Hubo dos disparos  más y la abuela levantó la cabeza como una gallina muerta de sed pidiendo agua, y gritó: “Bailey, hijito; Bailey, hijito”, como si el corazón le hubiese estallado.

“Jesús fue el único que se levantó de la muerte”, continuó El Inadaptado, “y no debió haberlo hecho. Rompió todo el equilibrio. Si él hizo lo que dijo, entonces hay que dejar todo y seguirlo, y si no lo hizo, entonces hay que gozar de los pocos minutos que nos quedan del mejor modo posible asesinando a alguien o incendiando su casa o cometiéndole alguna atrocidad. El más grande placer es la maldad”, dijo, y su voz era un gruñido.

“Tal vez él no se levantó de la muerte”, balbuceó la anciana, sin saber lo que decía y sintiéndose tan aturdida que se hundió en la zanja con las piernas torcidas debajo de ella.

“Yo no estaba allí y no puedo decir si no lo hizo”, dijo El Inadaptado. “Desearía haber estado,” agregó, golpeando el suelo con el puño. “No está bien que yo no haya estado allí porque, si hubiese estado, yo sabría. Escúcheme, señora”, dijo él hablando fuerte, “si yo hubiese estado allí, yo sabría y no sería como soy ahora.” Su voz parecía a punto de quebrarse y la cabeza de la abuela se aclaró por un instante. Vio la cara del hombre torcerce frente a la de ella como si él fuera a llorar, y ella murmuró: “¡Porque tú eres uno de mis niños. Eres uno de mis hijos!” Ella se estiró y lo tocó en el hombro. El Inadaptado saltó como si una serpiente lo hubiera mordido y le disparó a la mujer tres veces en el pecho. Luego puso la pistola en el suelo, se quitó los lentes y comenzó a limpiarlos.

Hiram y Bobby regresaron del bosque y se pararon junto a la zanja mirando a la abuela medio sentada, medio tirada en un charco de sangre, con las piernas cruzadas debajo, como un niño, y la cara sonriente hacia el cielo limpio.

Sin los lentes, los ojos de El Inadaptado se veían enrojecidos, pálidos e indefensos. “Llévensela y arrójenla donde están los otros”, dijo, recogiendo al gato que se frotaba en su pierna.

“¿Era una habladora, verdad?”, dijo Bobby Lee con voz cantarina resbalando hacia la zanja.

“Ella habría sido una buena mujer”, dijo El Inadaptado, “si hubiese habido alguien que le disparara a cada momento.”

“¡Esto es divertido!”, dijo Bobby Lee.

“Cállate, Bobby Lee,” dijo El Inadaptado. “No hay goce verdadero en la vida.” Ω

 


[1] Traducción de José A. Aguilar V. a partir de  “A good man is hard to find” en Flannery O’Connor, The Complete Stories. Farrar, Straus and Giroux. New York. 1971.

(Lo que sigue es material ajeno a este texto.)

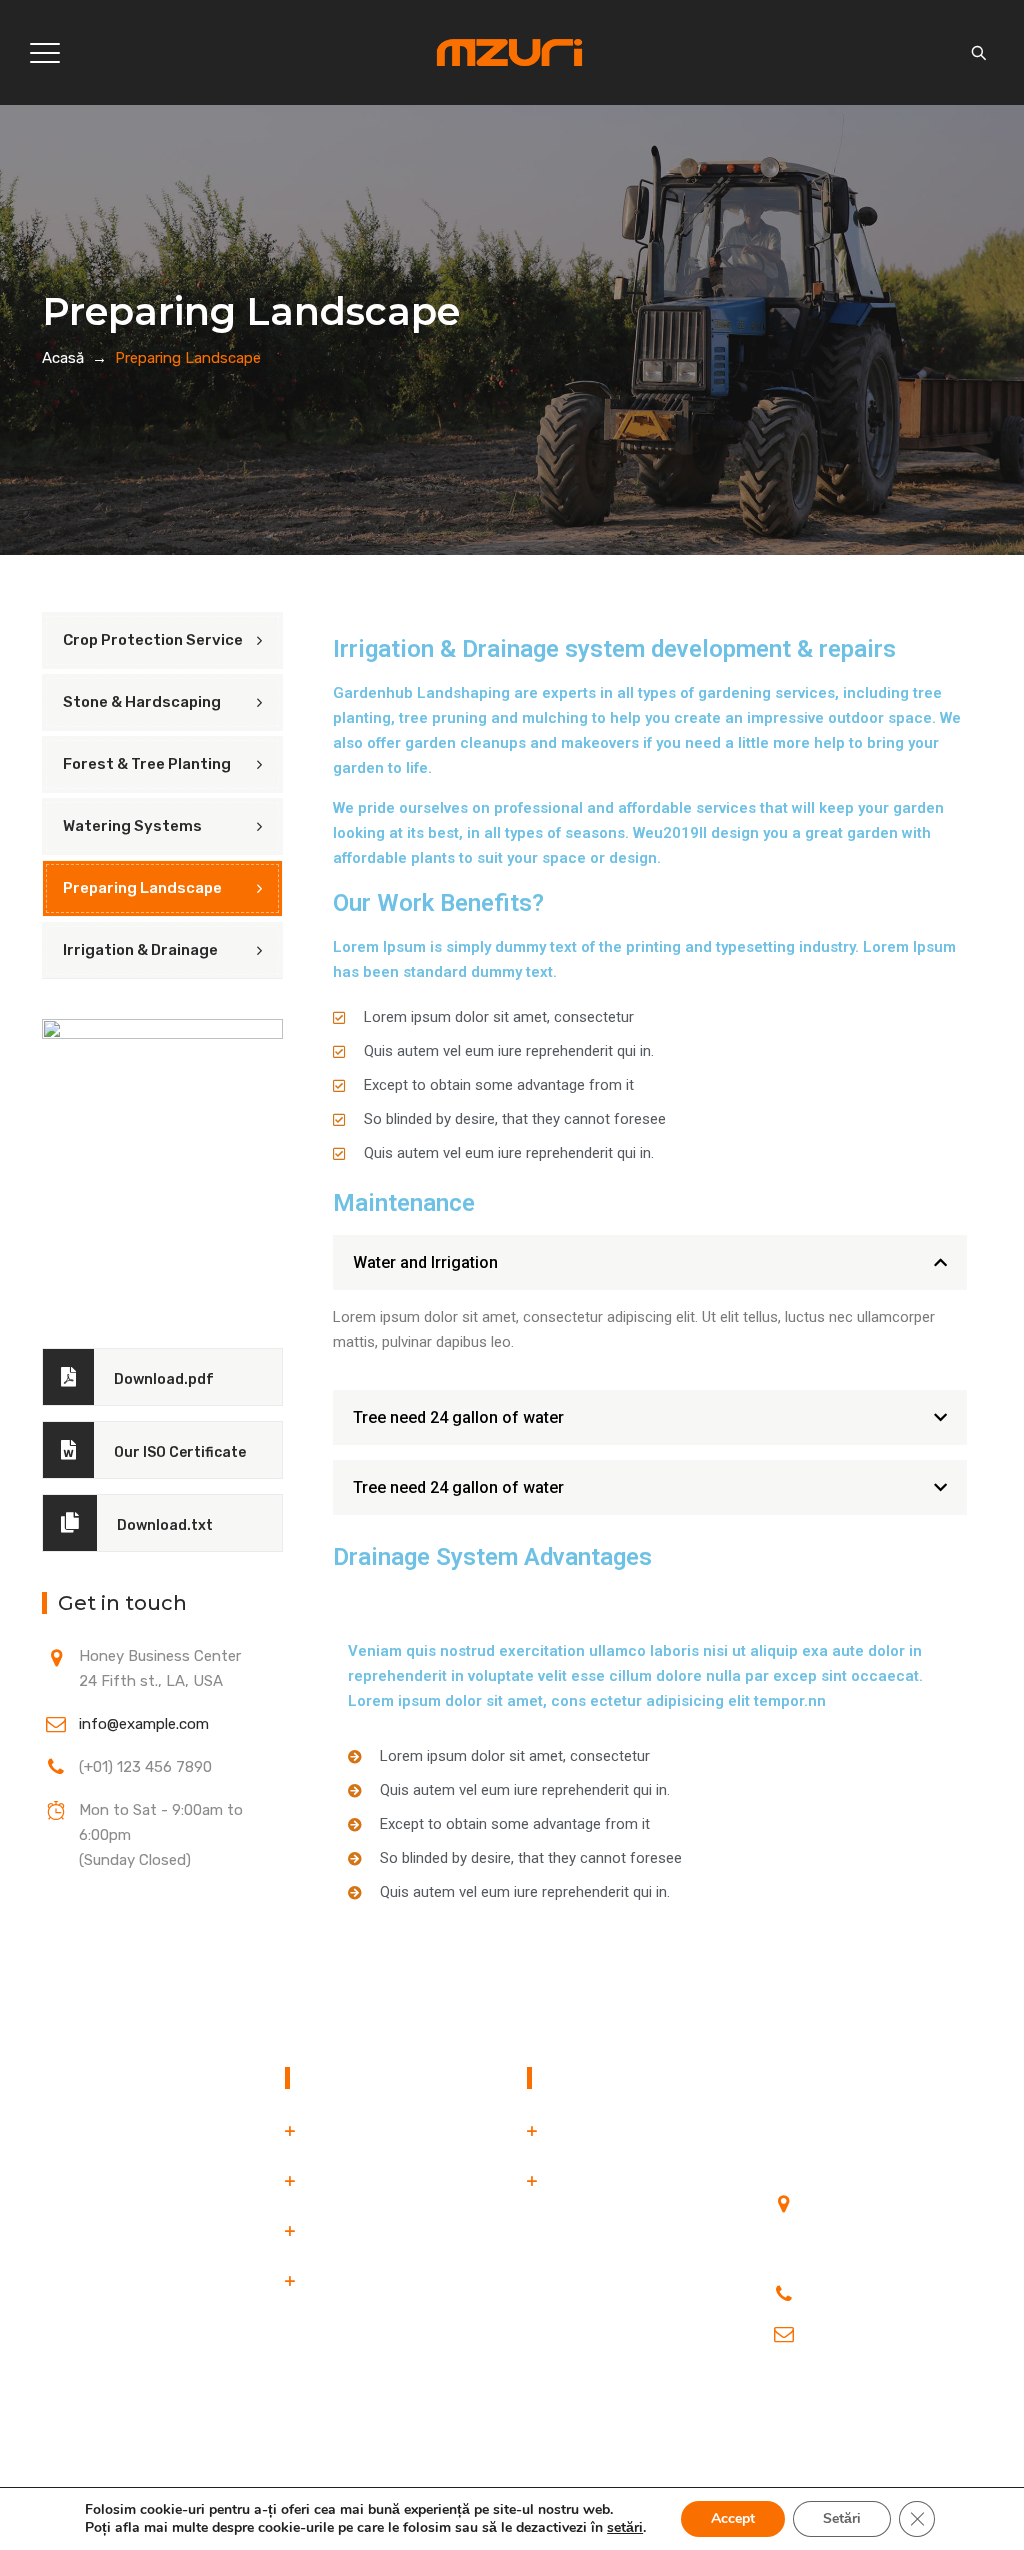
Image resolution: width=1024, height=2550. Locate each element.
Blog (319, 2231)
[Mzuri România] (510, 52)
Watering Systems (132, 826)
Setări (842, 2518)
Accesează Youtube (837, 2399)
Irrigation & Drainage (140, 950)
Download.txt (165, 1525)
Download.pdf (164, 1379)
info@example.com (144, 1724)
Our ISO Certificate (180, 1452)
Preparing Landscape (142, 888)
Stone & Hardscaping (142, 702)
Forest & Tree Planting (147, 764)
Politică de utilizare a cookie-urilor (616, 2193)
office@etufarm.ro (871, 2329)
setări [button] (625, 2527)
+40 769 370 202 (870, 2289)
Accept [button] (733, 2518)
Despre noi (341, 2181)
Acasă (63, 358)
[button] (650, 1262)
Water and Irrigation (425, 1262)
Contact (333, 2281)
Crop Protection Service (153, 640)
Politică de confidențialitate (640, 2131)
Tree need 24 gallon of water (458, 1417)
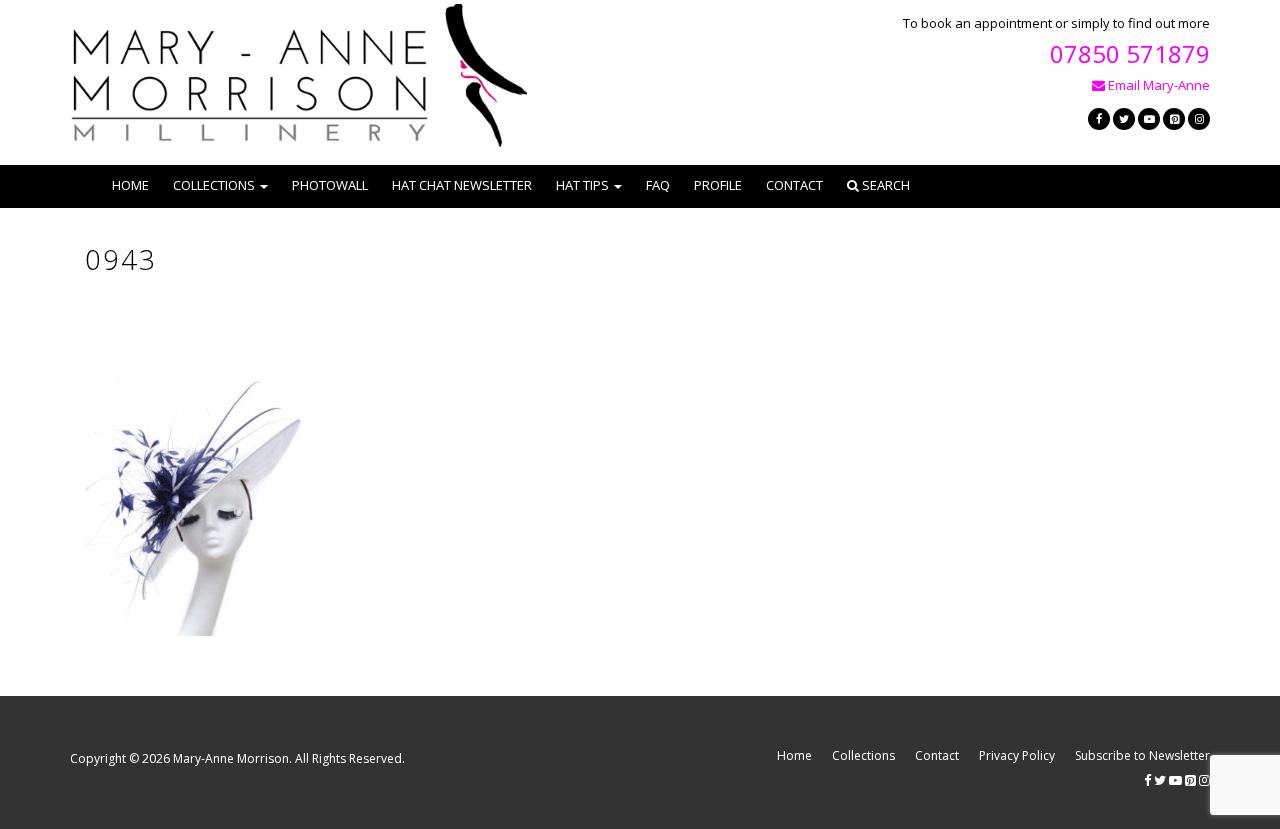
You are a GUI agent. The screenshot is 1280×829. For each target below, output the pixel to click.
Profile (718, 185)
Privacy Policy (1017, 755)
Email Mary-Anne (1157, 85)
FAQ (658, 185)
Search (884, 185)
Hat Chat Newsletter (462, 185)
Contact (794, 185)
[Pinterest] (1174, 119)
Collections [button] (214, 185)
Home (130, 185)
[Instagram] (1199, 119)
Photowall (330, 185)
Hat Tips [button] (582, 185)
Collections (863, 755)
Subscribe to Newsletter (1142, 755)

[2] Flannery O’Connor (Savannah, Gerogia, 25 de marzo de 1925–3 de agosto de 1964) Considerada entre los mejores escritores estadounidenses del siglo XX. Publicó dos novelas y 32 relatos, ensayos y reseñas. Su obra trasciende el ámbito local (el sur de Estados Unidos) para crear ficciones de alcance universal. (Tomado y adaptado de: http://es.wikipedia.org/wiki/Flannery_O’Connor el 26 de abril de 2014).

[3] Referencia a la famosa novela Lo que el viento se llevó (Margaret Mitchell) y a su no menos famosa secuela cinematográfica, que suceden en una plantación del la época de la Guerra de Secesión. (Nota del traductor.)